La sombra de la duda atravesó el rostro del muchacho.
– ¿Y todo por vuestro bondadoso corazón?
– Por la Noublesso Véritable -dijo Authié con suavidad-. ¿O es que aún no te han propuesto ingresar? Supongo que el mero hecho de ser su hijo no supone ningún privilegio. Ve y echa un vistazo. ¿O tu madre ya está dentro, preparándose?
François-Baptiste lo fulminó con la mirada.
– ¿Creías que no me había contado nada? -Authié dio un paso hacia él-. ¿Creías que no sé lo que hace? -Podía sentir el odio del muchacho creciendo en su interior-. ¿La has visto, François-Baptiste? ¿Has visto el éxtasis en su cara cuando pronuncia esas palabras obscenas, esas blasfemias? ¡Es una ofensa contra Dios!
– ¡No se atreva a hablar así de ella! -exclamó el muchacho, llevándose la mano al bolsillo.
Authié se echó a reír.
– ¡Muy bien! ¡Coge el teléfono y llámala! Te dirá lo que tienes que hacer y lo que tienes que pensar. No hagas nada sin preguntárselo primero a ella.

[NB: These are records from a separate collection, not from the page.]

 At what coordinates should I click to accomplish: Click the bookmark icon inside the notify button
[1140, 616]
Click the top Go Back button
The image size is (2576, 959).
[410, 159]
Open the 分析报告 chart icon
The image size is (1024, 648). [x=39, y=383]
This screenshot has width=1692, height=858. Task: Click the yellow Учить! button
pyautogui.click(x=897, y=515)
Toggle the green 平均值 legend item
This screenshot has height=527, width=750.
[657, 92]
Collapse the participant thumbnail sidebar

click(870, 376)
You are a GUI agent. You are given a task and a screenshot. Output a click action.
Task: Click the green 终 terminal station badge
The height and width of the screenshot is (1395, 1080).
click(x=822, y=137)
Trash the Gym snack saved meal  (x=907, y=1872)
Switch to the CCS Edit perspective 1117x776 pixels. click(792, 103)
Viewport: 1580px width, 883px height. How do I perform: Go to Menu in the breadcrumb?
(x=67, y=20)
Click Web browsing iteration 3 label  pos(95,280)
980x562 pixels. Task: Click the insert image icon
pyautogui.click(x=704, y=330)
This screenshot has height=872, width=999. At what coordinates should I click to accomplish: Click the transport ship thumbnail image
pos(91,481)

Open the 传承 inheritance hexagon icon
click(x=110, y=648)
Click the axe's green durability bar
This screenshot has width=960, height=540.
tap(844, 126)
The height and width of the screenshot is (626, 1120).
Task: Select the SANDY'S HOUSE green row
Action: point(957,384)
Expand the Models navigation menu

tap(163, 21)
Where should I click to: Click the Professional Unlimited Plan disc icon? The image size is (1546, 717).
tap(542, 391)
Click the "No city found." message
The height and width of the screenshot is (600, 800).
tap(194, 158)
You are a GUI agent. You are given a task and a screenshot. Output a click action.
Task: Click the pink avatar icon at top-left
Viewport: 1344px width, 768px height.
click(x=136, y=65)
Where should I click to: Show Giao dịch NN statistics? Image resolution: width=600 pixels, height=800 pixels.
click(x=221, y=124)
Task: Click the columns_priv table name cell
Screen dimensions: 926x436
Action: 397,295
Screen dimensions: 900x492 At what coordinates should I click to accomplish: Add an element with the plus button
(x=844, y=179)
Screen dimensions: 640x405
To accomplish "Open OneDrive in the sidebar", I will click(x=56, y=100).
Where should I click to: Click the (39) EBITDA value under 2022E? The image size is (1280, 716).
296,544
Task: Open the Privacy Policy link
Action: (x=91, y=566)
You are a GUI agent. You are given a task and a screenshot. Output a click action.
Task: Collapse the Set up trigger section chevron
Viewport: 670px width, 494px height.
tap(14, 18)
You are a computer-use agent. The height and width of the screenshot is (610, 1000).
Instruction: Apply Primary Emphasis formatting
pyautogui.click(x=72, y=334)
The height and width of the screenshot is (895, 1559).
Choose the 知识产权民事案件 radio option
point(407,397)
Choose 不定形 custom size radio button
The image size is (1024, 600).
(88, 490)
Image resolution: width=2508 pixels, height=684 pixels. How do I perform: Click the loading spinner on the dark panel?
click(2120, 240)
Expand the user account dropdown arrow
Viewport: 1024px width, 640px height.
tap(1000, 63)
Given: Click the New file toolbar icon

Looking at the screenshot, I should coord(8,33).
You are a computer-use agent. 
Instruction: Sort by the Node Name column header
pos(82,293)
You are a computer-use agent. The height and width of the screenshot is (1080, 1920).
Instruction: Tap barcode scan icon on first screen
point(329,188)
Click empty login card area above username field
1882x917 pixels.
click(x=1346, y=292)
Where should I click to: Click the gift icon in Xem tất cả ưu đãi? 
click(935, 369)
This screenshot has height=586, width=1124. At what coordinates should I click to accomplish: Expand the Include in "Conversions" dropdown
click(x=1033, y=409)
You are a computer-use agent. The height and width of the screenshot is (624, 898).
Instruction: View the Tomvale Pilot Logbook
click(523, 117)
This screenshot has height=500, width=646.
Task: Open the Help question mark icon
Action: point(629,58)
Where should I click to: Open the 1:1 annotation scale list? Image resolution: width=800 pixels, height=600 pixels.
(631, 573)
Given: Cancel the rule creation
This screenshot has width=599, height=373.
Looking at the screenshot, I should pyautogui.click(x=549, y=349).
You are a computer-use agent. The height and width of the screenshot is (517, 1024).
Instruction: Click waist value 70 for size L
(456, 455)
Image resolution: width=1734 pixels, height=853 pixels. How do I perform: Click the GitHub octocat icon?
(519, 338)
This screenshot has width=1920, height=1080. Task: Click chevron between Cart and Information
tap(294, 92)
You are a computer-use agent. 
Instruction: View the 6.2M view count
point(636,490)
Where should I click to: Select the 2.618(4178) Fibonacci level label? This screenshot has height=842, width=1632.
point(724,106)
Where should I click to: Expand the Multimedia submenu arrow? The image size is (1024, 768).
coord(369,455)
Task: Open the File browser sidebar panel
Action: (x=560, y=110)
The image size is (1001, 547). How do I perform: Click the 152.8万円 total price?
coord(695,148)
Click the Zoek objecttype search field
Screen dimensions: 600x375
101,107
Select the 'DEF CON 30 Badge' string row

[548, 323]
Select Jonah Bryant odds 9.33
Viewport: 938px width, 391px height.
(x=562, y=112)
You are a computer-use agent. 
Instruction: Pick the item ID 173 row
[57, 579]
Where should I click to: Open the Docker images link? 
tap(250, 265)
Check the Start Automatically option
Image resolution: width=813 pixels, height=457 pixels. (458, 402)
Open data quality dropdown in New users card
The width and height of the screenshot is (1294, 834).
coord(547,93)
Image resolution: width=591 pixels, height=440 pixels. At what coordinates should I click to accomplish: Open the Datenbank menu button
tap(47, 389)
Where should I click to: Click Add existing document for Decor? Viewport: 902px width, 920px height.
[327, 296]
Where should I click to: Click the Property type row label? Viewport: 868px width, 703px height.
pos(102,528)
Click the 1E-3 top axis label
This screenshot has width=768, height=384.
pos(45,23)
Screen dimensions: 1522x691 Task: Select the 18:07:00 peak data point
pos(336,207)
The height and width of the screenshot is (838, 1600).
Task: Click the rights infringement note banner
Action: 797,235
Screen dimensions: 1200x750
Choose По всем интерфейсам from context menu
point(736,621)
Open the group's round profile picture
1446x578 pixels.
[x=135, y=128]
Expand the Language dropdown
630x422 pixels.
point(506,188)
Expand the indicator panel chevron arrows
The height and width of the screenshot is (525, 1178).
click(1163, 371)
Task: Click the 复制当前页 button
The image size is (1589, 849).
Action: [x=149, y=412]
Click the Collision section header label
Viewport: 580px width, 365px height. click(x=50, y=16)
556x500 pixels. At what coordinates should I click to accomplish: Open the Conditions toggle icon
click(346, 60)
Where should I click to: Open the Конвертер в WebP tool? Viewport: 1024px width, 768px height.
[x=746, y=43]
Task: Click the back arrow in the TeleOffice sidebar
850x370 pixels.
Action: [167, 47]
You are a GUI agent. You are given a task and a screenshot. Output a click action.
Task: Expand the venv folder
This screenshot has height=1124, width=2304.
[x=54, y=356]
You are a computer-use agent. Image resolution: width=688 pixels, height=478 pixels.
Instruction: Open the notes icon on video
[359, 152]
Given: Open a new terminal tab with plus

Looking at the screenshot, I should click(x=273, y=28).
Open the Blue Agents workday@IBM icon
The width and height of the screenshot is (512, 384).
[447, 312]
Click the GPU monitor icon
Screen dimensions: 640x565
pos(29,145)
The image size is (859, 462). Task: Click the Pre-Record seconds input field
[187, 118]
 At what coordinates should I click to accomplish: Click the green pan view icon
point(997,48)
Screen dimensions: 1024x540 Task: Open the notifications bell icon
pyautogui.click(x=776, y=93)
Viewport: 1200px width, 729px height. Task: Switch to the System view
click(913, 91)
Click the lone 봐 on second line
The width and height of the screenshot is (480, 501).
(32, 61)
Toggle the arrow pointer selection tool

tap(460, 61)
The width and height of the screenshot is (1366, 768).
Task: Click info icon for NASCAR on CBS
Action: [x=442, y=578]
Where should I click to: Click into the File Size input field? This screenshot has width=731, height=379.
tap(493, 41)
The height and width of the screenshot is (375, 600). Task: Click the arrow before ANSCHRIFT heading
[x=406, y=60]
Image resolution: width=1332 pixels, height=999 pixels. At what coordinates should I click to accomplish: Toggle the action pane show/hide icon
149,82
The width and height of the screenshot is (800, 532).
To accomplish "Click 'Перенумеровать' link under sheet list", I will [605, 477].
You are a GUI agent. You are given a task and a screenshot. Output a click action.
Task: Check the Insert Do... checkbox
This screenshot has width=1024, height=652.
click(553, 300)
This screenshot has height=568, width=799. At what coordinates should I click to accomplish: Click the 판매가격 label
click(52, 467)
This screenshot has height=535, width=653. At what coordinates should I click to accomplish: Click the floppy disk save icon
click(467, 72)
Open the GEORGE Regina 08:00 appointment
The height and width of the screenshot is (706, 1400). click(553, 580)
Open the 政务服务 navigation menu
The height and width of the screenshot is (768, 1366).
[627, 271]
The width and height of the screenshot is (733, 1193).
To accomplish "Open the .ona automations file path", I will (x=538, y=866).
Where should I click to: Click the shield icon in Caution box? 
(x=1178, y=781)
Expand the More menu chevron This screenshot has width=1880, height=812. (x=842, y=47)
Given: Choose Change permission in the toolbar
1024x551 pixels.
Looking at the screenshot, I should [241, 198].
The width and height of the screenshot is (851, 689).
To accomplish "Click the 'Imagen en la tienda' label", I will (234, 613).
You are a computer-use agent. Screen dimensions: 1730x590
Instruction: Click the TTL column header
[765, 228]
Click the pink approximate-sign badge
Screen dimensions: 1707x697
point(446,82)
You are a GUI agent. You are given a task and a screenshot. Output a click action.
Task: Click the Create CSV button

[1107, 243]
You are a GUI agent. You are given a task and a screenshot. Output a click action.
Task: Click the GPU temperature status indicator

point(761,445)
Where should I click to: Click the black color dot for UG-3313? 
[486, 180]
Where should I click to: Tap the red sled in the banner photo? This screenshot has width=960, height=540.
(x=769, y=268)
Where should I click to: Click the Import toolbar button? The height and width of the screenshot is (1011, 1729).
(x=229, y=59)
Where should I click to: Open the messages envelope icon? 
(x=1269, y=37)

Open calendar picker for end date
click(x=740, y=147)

Se dio la vuelta para dirigirse hacia el coche. Oyó el chasquido del seguro del arma y tardó una fracción de segundo en comprender lo que era. Incrédulo, se giró. Fue demasiado lento. El otro ya había apretado el gatillo, primero una vez y después otra, en rápida sucesión.
El primer tiro falló por un amplio margen. El segundo le dio de lleno en el muslo. La bala le atravesó la pierna, astillándole el hueso y saliendo por el otro lado. Authié cayó al suelo, gritando, mientras una oleada de dolor le recorría el cuerpo.
François-Baptiste caminaba hacia él, sosteniendo la pistola con los dos brazos extendidos. Authié intentó ponerse a salvo arrastrándose, dejando tras de sí una estela de sangre sobre la grava, pero ya tenía al muchacho encima.
Por un instante, sus miradas se encontraron Entonces François-Baptiste volvió a disparar.
Alice se sobresaltó.
El estallido de los disparos desgarró el aire quieto de la montaña y reverberó hacia ella, reflejado por la roca.
Su corazón se desbocó. No podía determinar la procedencia de los balazos. Si hubiese estado en su casa, habría pensado que era un granjero disparando a los conejos o los cuervos.
«No ha sonado como una escopeta de caza.»
Se puso de pie tan sigilosamente como pudo e intentó mirar a través de la oscuridad, en dirección a donde pensaba que debía de estar el aparcamiento. Oyó una puerta de coche que se cerraba y, poco después, el sonido de unas voces humanas y de palabras transportadas por el viento.